It’s the done thing to say Alan Ayckbourn’s humour turned darker as his life and career grew longer. Yet there was always a powerful underpull of despair beneath the shimmer of well-plotted farce as his characters revealed themselves to be suffering from modern versions of timeless woes: isolation, family break-up, snobbery running to class hatred, marital hostility and depression itself.
In this one, written and produced more than a decade ago as the first in his ‘Damsels In Distress’ trilogy, the process is intriguingly reversed; bleakness abounds and is openly acknowledged. Lynette has lost her money and her prospects with the bursting of the dotcom bubble. She and her daughter Sorrell will have to move from their stylish Docklands flat.
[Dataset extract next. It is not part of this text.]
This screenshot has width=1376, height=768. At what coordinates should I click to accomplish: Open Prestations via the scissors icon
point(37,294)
What to do. The answer is in the title as Sorrell plans to market her teenage charms. Her best friend Kelly helps her and agrees to be her “maid.” In comes the first punter, the classically Ayckbournian widower Leo, locked into an obsession with his late wife and unable to notice, let alone appreciate, the gauche gyrations of the would-be hooker. Since business has to be done in the flat while Mum is out, the play moves onto his most assured territory, the farce of shared spaces.
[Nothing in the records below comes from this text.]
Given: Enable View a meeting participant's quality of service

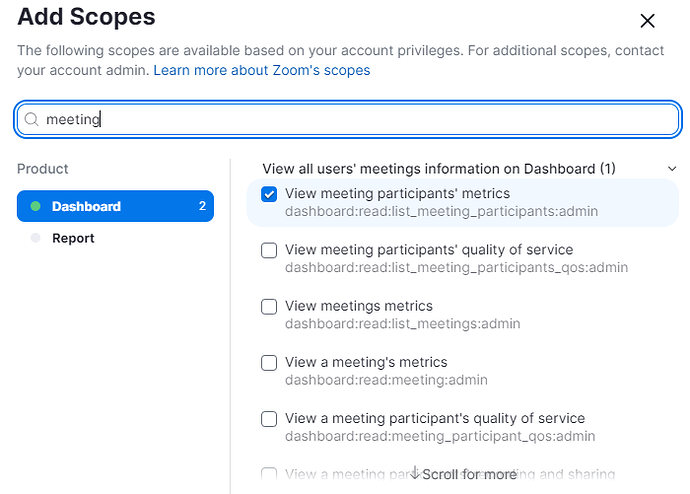Looking at the screenshot, I should tap(269, 418).
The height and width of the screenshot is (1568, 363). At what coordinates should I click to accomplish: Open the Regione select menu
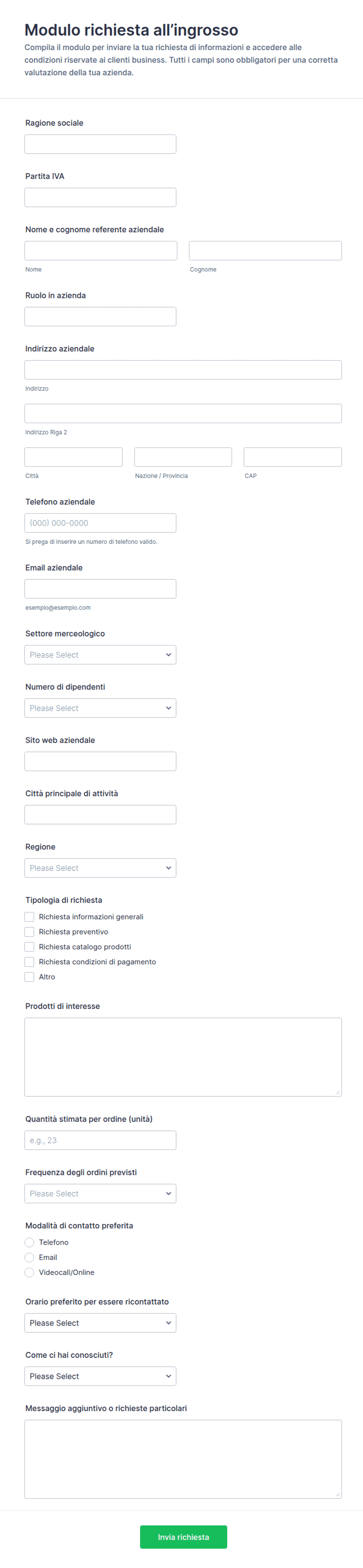(100, 868)
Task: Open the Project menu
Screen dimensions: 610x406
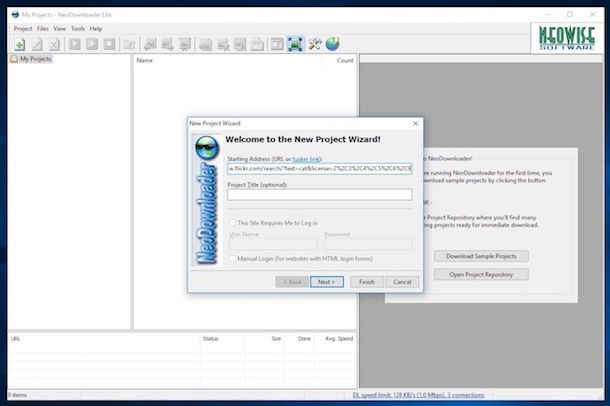Action: 22,29
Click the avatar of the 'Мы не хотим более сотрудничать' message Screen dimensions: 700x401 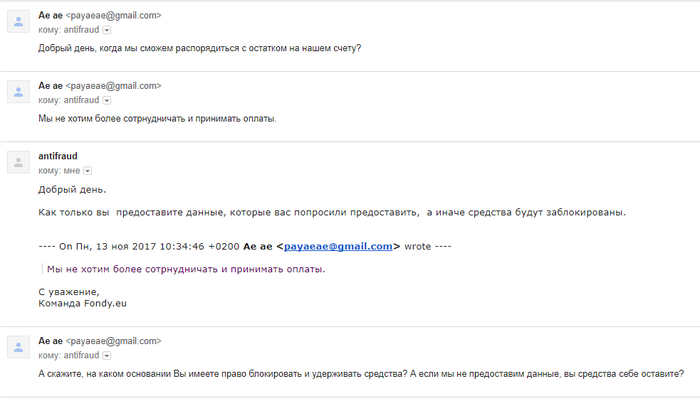point(18,92)
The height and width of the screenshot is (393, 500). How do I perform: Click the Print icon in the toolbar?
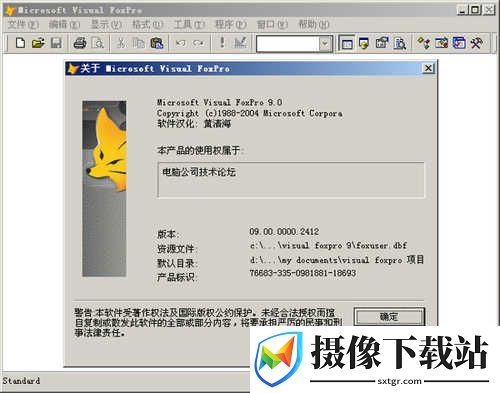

The scene is a crucial non-exchange, a social intercourse that never starts. Jethro Dykes’s Leo and Stacey Bland’s Sorrell enact this blank encounter with excruciating doggedness. Theatre of embarrassment at its best. While these two lean, as they must, towards caricature, Elaine Harry’s Lynette is by contrast a model of reductive portrayal. As if holding a line against the chaos of sudden penury, single parenthood and turbulent adolescence, her manner is close to inertia. As often happens in Ayckbourn, she – and Kelly – are the ones bearing a flickering torch of social realism through a gallery heightened by satire.
Ayckbourn is said to have written this after spending much time in his own Docklands flat and reflecting on how little you know of the events in lives and in rooms barely yards away. It is an ignorance he shares with Lynette, who is assumed by police investigating Leo’s death to be the one trading illicitly from the premises.
The most layered scene in the play is the one that brings the best out of Elaine Harry and Stacey Bland. For here is a mother who, like many another, is in sincere ignorance of her teenage daughter’s activities. Here too is a larky double act of overzealous coppers, well played by Sam South and Rachel Jackson like a Gilbert and Sullivan pair on acid. And here, finally, is the technically guilty but morally innocent daughter. It’s a scene, and a play, rich in observations about the sometimes dire consequences of good intentions; not to mention the ongoing comedy of which generation is doing the teaching, and which the learning. These lines and lives need careful elucidation, and from Lucy Bull’s direction for Post-It Productions, they certainly got it.
GamePlan by Alan Ayckbourn. Produced at the The Hen and Chickens, Islington by Post-It Productions.